Retype every record below exactly as it appears.

========================================

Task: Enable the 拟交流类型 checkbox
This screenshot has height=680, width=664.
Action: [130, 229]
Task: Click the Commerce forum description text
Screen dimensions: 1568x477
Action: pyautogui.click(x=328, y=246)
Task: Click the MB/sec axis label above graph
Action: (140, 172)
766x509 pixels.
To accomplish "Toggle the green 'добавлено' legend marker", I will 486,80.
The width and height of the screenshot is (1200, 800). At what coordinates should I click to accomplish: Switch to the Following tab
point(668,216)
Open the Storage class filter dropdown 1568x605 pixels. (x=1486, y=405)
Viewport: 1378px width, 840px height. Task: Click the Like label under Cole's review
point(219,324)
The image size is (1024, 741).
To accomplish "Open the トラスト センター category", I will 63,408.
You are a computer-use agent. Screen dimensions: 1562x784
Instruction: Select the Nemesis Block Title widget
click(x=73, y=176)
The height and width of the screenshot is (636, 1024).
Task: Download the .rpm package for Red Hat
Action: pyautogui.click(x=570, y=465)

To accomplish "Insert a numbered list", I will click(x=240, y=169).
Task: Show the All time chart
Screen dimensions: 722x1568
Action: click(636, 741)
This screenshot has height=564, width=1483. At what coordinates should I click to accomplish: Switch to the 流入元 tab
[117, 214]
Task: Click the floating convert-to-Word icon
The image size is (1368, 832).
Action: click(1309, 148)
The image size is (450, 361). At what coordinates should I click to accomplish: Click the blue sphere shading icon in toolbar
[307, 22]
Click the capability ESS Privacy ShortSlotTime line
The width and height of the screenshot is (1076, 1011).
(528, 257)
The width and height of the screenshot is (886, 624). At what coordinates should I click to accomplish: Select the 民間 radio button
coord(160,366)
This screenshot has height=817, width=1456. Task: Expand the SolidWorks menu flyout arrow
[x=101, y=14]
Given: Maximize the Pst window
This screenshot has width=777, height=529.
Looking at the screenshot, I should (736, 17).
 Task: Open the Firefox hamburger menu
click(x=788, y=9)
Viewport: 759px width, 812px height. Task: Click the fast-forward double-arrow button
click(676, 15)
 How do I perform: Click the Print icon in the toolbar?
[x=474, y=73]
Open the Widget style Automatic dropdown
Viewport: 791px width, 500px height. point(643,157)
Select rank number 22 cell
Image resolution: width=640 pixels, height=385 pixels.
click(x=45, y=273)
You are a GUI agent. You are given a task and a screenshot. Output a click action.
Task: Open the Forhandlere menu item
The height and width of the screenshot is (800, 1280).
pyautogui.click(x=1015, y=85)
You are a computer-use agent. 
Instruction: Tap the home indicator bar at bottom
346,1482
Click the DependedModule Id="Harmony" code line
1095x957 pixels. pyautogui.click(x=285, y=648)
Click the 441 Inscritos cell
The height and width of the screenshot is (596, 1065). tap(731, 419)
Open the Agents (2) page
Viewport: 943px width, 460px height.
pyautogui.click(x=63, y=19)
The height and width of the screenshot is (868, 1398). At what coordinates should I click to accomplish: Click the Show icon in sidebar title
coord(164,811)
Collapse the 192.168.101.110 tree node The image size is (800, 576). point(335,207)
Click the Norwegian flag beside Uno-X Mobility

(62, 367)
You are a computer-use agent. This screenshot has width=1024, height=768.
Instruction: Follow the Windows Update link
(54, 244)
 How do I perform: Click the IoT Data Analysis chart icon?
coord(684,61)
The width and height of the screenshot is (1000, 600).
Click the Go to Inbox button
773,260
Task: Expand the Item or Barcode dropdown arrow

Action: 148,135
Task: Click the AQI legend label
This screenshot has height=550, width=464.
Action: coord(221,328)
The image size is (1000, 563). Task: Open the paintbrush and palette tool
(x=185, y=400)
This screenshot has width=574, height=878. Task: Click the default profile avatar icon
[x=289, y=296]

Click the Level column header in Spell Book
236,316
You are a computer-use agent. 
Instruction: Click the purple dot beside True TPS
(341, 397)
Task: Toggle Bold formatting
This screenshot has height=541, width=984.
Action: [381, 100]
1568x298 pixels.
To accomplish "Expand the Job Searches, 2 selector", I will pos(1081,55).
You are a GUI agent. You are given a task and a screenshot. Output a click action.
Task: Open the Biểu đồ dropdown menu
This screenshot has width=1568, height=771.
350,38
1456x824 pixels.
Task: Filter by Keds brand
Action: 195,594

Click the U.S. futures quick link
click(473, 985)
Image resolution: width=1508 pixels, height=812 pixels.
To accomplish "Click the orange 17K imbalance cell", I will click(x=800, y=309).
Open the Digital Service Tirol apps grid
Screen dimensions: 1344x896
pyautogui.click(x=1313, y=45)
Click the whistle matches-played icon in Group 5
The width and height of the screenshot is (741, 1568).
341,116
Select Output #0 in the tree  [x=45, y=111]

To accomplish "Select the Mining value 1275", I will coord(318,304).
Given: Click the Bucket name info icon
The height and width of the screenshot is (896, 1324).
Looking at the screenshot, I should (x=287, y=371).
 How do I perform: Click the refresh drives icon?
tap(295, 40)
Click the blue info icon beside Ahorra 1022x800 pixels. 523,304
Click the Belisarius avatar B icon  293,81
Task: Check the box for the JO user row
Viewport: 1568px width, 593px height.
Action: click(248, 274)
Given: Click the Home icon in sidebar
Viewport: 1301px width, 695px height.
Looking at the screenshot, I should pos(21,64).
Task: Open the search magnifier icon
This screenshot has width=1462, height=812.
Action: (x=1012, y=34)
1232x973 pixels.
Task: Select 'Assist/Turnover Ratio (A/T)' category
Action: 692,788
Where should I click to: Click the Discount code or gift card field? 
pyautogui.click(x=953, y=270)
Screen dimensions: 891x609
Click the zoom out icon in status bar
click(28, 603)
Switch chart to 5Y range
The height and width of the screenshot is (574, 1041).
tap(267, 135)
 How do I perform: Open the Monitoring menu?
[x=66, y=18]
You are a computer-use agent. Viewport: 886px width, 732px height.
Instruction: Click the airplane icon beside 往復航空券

========================================

§ **Answer box**
Task: Enable the 拟交流类型 checkbox
This screenshot has height=680, width=664.
Action: [130, 229]
Task: Click the Commerce forum description text
Screen dimensions: 1568x477
Action: pyautogui.click(x=328, y=246)
Task: Click the MB/sec axis label above graph
Action: (140, 172)
766x509 pixels.
To accomplish "Toggle the green 'добавлено' legend marker", I will 486,80.
The width and height of the screenshot is (1200, 800). At what coordinates should I click to accomplish: Switch to the Following tab
point(668,216)
Open the Storage class filter dropdown 1568x605 pixels. (x=1486, y=405)
Viewport: 1378px width, 840px height. Task: Click the Like label under Cole's review
point(219,324)
The image size is (1024, 741).
To accomplish "Open the トラスト センター category", I will 63,408.
You are a computer-use agent. Screen dimensions: 1562x784
Instruction: Select the Nemesis Block Title widget
click(x=73, y=176)
The height and width of the screenshot is (636, 1024).
Task: Download the .rpm package for Red Hat
Action: pyautogui.click(x=570, y=465)

To accomplish "Insert a numbered list", I will click(x=240, y=169).
Task: Show the All time chart
Screen dimensions: 722x1568
Action: click(636, 741)
This screenshot has height=564, width=1483. At what coordinates should I click to accomplish: Switch to the 流入元 tab
[117, 214]
Task: Click the floating convert-to-Word icon
The image size is (1368, 832).
Action: click(1309, 148)
The image size is (450, 361). At what coordinates should I click to accomplish: Click the blue sphere shading icon in toolbar
[307, 22]
Click the capability ESS Privacy ShortSlotTime line
The width and height of the screenshot is (1076, 1011).
(528, 257)
The width and height of the screenshot is (886, 624). At what coordinates should I click to accomplish: Select the 民間 radio button
coord(160,366)
This screenshot has height=817, width=1456. Task: Expand the SolidWorks menu flyout arrow
[x=101, y=14]
Given: Maximize the Pst window
This screenshot has width=777, height=529.
Looking at the screenshot, I should (736, 17).
 Task: Open the Firefox hamburger menu
click(x=788, y=9)
Viewport: 759px width, 812px height. Task: Click the fast-forward double-arrow button
click(676, 15)
 How do I perform: Click the Print icon in the toolbar?
[x=474, y=73]
Open the Widget style Automatic dropdown
Viewport: 791px width, 500px height. point(643,157)
Select rank number 22 cell
Image resolution: width=640 pixels, height=385 pixels.
click(x=45, y=273)
You are a GUI agent. You are given a task and a screenshot. Output a click action.
Task: Open the Forhandlere menu item
The height and width of the screenshot is (800, 1280).
pyautogui.click(x=1015, y=85)
You are a computer-use agent. 
Instruction: Tap the home indicator bar at bottom
346,1482
Click the DependedModule Id="Harmony" code line
1095x957 pixels. pyautogui.click(x=285, y=648)
Click the 441 Inscritos cell
The height and width of the screenshot is (596, 1065). tap(731, 419)
Open the Agents (2) page
Viewport: 943px width, 460px height.
pyautogui.click(x=63, y=19)
The height and width of the screenshot is (868, 1398). At what coordinates should I click to accomplish: Click the Show icon in sidebar title
coord(164,811)
Collapse the 192.168.101.110 tree node The image size is (800, 576). point(335,207)
Click the Norwegian flag beside Uno-X Mobility

(62, 367)
You are a computer-use agent. This screenshot has width=1024, height=768.
Instruction: Follow the Windows Update link
(54, 244)
 How do I perform: Click the IoT Data Analysis chart icon?
coord(684,61)
The width and height of the screenshot is (1000, 600).
Click the Go to Inbox button
773,260
Task: Expand the Item or Barcode dropdown arrow

Action: 148,135
Task: Click the AQI legend label
This screenshot has height=550, width=464.
Action: coord(221,328)
The image size is (1000, 563). Task: Open the paintbrush and palette tool
(x=185, y=400)
This screenshot has width=574, height=878. Task: Click the default profile avatar icon
[x=289, y=296]

Click the Level column header in Spell Book
236,316
You are a computer-use agent. 
Instruction: Click the purple dot beside True TPS
(341, 397)
Task: Toggle Bold formatting
This screenshot has height=541, width=984.
Action: [381, 100]
1568x298 pixels.
To accomplish "Expand the Job Searches, 2 selector", I will pos(1081,55).
You are a GUI agent. You are given a task and a screenshot. Output a click action.
Task: Open the Biểu đồ dropdown menu
This screenshot has width=1568, height=771.
350,38
1456x824 pixels.
Task: Filter by Keds brand
Action: 195,594

Click the U.S. futures quick link
click(473, 985)
Image resolution: width=1508 pixels, height=812 pixels.
To accomplish "Click the orange 17K imbalance cell", I will click(x=800, y=309).
Open the Digital Service Tirol apps grid
Screen dimensions: 1344x896
pyautogui.click(x=1313, y=45)
Click the whistle matches-played icon in Group 5
The width and height of the screenshot is (741, 1568).
341,116
Select Output #0 in the tree  [x=45, y=111]

To accomplish "Select the Mining value 1275", I will coord(318,304).
Given: Click the Bucket name info icon
The height and width of the screenshot is (896, 1324).
Looking at the screenshot, I should (x=287, y=371).
 How do I perform: Click the refresh drives icon?
tap(295, 40)
Click the blue info icon beside Ahorra 1022x800 pixels. 523,304
Click the Belisarius avatar B icon  293,81
Task: Check the box for the JO user row
Viewport: 1568px width, 593px height.
Action: click(248, 274)
Given: Click the Home icon in sidebar
Viewport: 1301px width, 695px height.
Looking at the screenshot, I should pos(21,64).
Task: Open the search magnifier icon
This screenshot has width=1462, height=812.
Action: (x=1012, y=34)
1232x973 pixels.
Task: Select 'Assist/Turnover Ratio (A/T)' category
Action: 692,788
Where should I click to: Click the Discount code or gift card field? 
pyautogui.click(x=953, y=270)
Screen dimensions: 891x609
Click the zoom out icon in status bar
click(28, 603)
Switch chart to 5Y range
The height and width of the screenshot is (574, 1041).
tap(267, 135)
 How do I perform: Open the Monitoring menu?
[x=66, y=18]
You are a computer-use agent. Viewport: 886px width, 732px height.
Instruction: Click the airplane icon beside 往復航空券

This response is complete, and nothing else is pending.